You are viewing a plain text version of this content. The canonical link for it is here.
Posted to user@mahout.apache.org by jung hoon sohn <js...@gmail.com> on 2012/10/07 14:08:40 UTC

Clusterdump Output Question

Hello,
I used k-means algorithm to cluster the text terms in the documents
according to the cosine distance measure.
It ran successfully and when we ran the clusterdump utility to see the top
terms per each clusters,
I get the output such as

      Top Terms:

            hello    =>     21.8977799999
            you     =>     11.9284304939
            ....

I am guessing the value next to the each terms are cosine distance values
but not very sure about it.
Does anyone know specifically what does the value represent?

Thanks.

Jung Hoon Sohn

Re: Clusterdump Output Question

Posted by paritosh ranjan <pa...@gmail.com>.
I don't see any issue in top terms having similar frequencies. Cosine
distance measure is considered to be a good distance measure for text data.

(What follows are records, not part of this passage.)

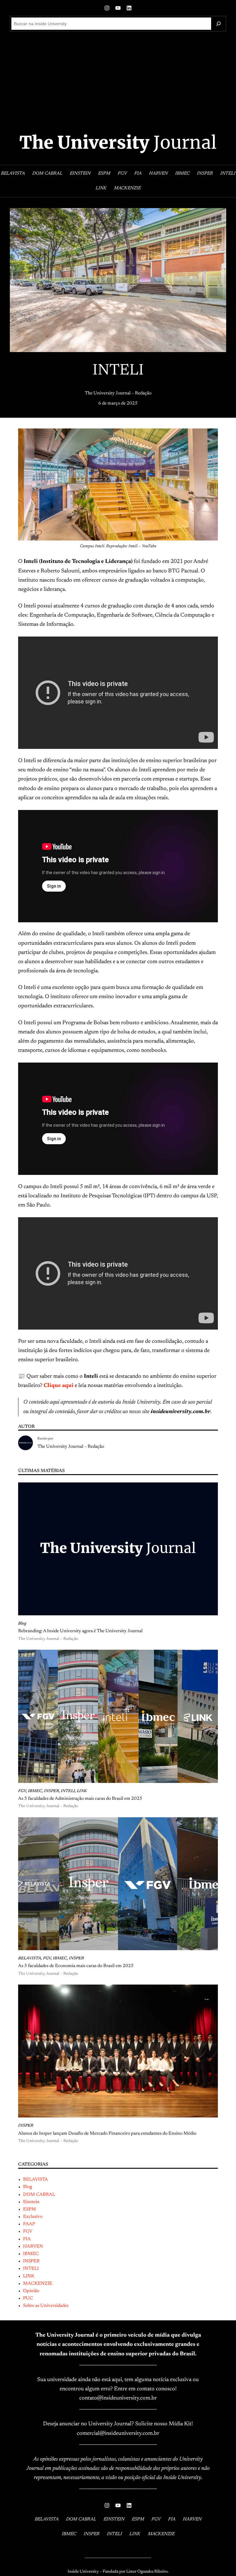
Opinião (31, 2291)
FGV (22, 1791)
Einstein (31, 2202)
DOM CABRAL (39, 2194)
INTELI (68, 1791)
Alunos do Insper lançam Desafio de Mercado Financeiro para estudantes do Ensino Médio (107, 2133)
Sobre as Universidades (46, 2305)
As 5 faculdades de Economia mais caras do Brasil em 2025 (76, 1966)
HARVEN (33, 2246)
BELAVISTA (29, 1958)
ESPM (29, 2209)
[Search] (218, 23)
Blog (22, 1623)
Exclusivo (32, 2216)
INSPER (51, 1791)
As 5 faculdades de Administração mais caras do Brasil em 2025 (80, 1798)
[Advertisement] (118, 82)
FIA (27, 2239)
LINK (82, 1791)
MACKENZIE (37, 2283)
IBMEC (35, 1791)
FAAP (29, 2224)
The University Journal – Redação (118, 393)
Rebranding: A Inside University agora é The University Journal (80, 1631)
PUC (28, 2298)
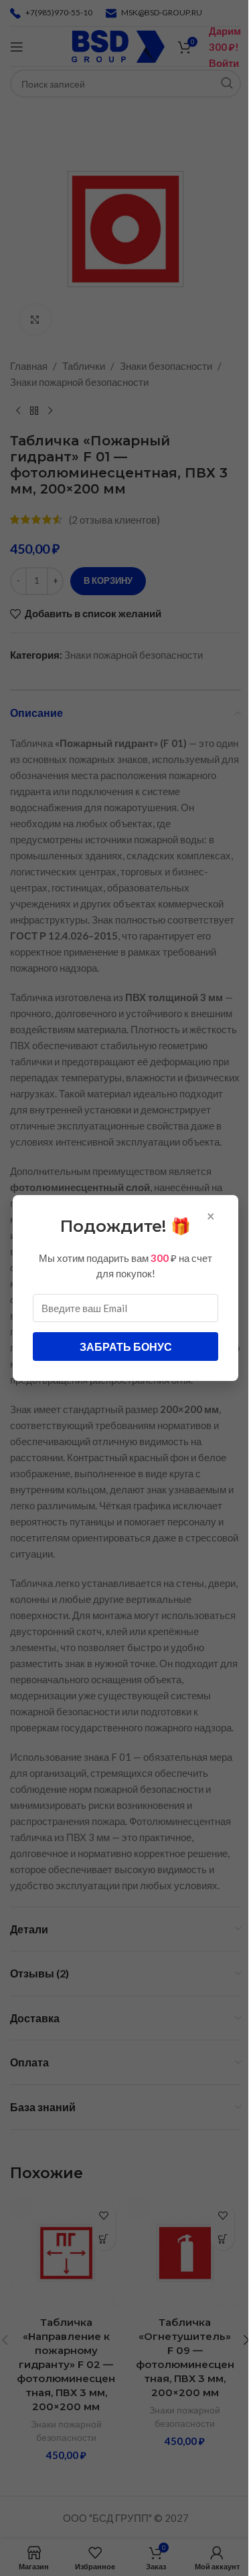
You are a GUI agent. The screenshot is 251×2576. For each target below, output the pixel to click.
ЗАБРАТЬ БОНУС (126, 1346)
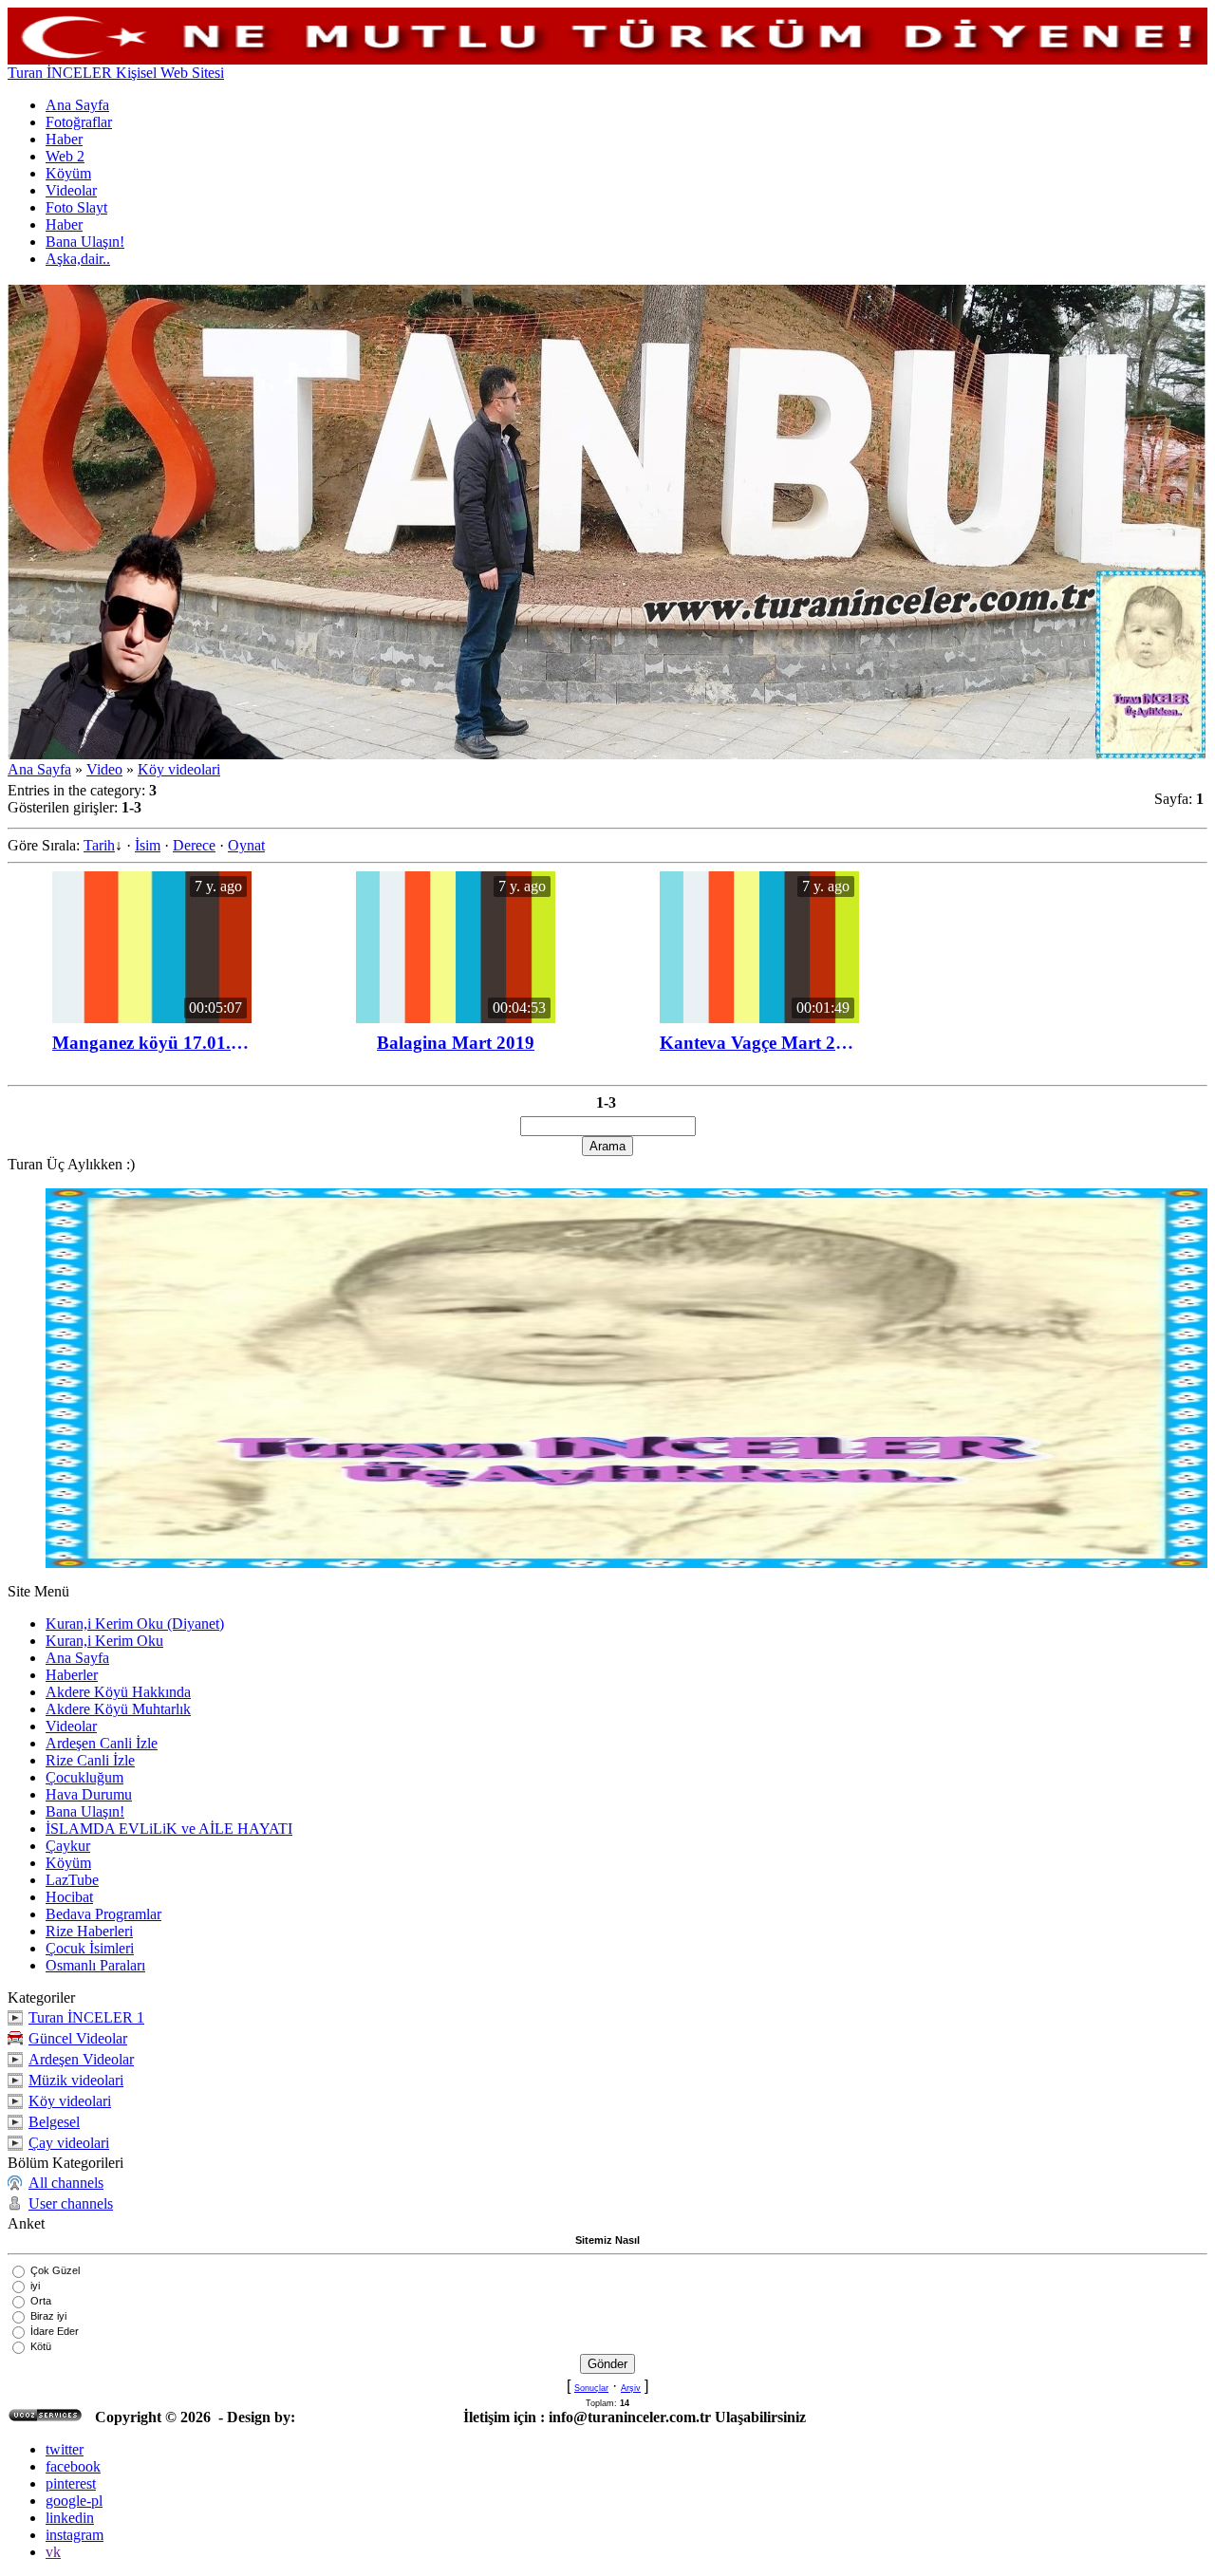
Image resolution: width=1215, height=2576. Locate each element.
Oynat (246, 845)
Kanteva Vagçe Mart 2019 (759, 1043)
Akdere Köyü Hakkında (118, 1692)
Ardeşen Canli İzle (102, 1743)
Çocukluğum (84, 1777)
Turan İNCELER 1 (86, 2017)
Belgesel (54, 2122)
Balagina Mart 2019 (455, 1043)
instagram (74, 2535)
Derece (194, 845)
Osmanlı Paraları (95, 1965)
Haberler (72, 1675)
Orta (40, 2300)
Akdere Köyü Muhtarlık (118, 1709)
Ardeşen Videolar (81, 2059)
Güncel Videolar (77, 2038)
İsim (147, 845)
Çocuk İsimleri (90, 1948)
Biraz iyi (48, 2316)
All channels (65, 2183)
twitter (65, 2449)
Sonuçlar (591, 2388)
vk (53, 2552)
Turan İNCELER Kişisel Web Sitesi (116, 73)
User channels (70, 2203)
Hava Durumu (89, 1794)
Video (104, 769)
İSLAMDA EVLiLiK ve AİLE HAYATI (169, 1828)
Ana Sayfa (39, 769)
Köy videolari (179, 769)
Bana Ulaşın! (85, 1811)
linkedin (70, 2518)
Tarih (99, 845)
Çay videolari (68, 2143)
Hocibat (69, 1897)
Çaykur (68, 1846)
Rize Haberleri (89, 1931)
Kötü (40, 2346)
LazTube (72, 1880)
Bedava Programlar (103, 1914)
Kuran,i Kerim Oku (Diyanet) (135, 1623)
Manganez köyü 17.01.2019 (152, 1043)
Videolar (71, 1726)
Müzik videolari (75, 2080)
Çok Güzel (55, 2270)
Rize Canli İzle (90, 1760)
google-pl (74, 2500)
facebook (73, 2466)
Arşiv (631, 2388)
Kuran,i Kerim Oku (104, 1641)
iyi (35, 2285)
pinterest (71, 2483)
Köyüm (68, 1863)
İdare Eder (54, 2331)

On Mon, Oct 8, 2012 at 10:35 AM, jung hoon sohn <js...@gmail.com> wrote:

> Thank you for the information.
> Following your answer, the top terms from the clusters have similar
> frequencies.
> As I used the cosine distance as the measure is this correct result?
>
> Thank You.
>
> Jung Hoon Sohn
>
> On Sun, Oct 7, 2012 at 9:35 PM, paritosh ranjan
> <pa...@gmail.com>wrote:
>
> > The top terms come from the centroid of the cluster. These values are the
> > term frequencies.
> >
> > On Sun, Oct 7, 2012 at 5:38 PM, jung hoon sohn <js...@gmail.com>
> wrote:
> >
> > > Hello,
> > > I used k-means algorithm to cluster the text terms in the documents
> > > according to the cosine distance measure.
> > > It ran successfully and when we ran the clusterdump utility to see the
> > top
> > > terms per each clusters,
> > > I get the output such as
> > >
> > >       Top Terms:
> > >
> > >             hello    =>     21.8977799999
> > >             you     =>     11.9284304939
> > >             ....
> > >
> > > I am guessing the value next to the each terms are cosine distance
> values
> > > but not very sure about it.
> > > Does anyone know specifically what does the value represent?
> > >
> > > Thanks.
> > >
> > > Jung Hoon Sohn
> > >
> >
>

Re: Clusterdump Output Question

Posted by jung hoon sohn <js...@gmail.com>.
Thank you for the information.
Following your answer, the top terms from the clusters have similar
frequencies.
As I used the cosine distance as the measure is this correct result?

Thank You.

Jung Hoon Sohn

On Sun, Oct 7, 2012 at 9:35 PM, paritosh ranjan
<pa...@gmail.com>wrote:

> The top terms come from the centroid of the cluster. These values are the
> term frequencies.
>
> On Sun, Oct 7, 2012 at 5:38 PM, jung hoon sohn <js...@gmail.com> wrote:
>
> > Hello,
> > I used k-means algorithm to cluster the text terms in the documents
> > according to the cosine distance measure.
> > It ran successfully and when we ran the clusterdump utility to see the
> top
> > terms per each clusters,
> > I get the output such as
> >
> >       Top Terms:
> >
> >             hello    =>     21.8977799999
> >             you     =>     11.9284304939
> >             ....
> >
> > I am guessing the value next to the each terms are cosine distance values
> > but not very sure about it.
> > Does anyone know specifically what does the value represent?
> >
> > Thanks.
> >
> > Jung Hoon Sohn
> >
>

Re: Clusterdump Output Question

Posted by paritosh ranjan <pa...@gmail.com>.
The top terms come from the centroid of the cluster. These values are the
term frequencies.

On Sun, Oct 7, 2012 at 5:38 PM, jung hoon sohn <js...@gmail.com> wrote:

> Hello,
> I used k-means algorithm to cluster the text terms in the documents
> according to the cosine distance measure.
> It ran successfully and when we ran the clusterdump utility to see the top
> terms per each clusters,
> I get the output such as
>
>       Top Terms:
>
>             hello    =>     21.8977799999
>             you     =>     11.9284304939
>             ....
>
> I am guessing the value next to the each terms are cosine distance values
> but not very sure about it.
> Does anyone know specifically what does the value represent?
>
> Thanks.
>
> Jung Hoon Sohn
>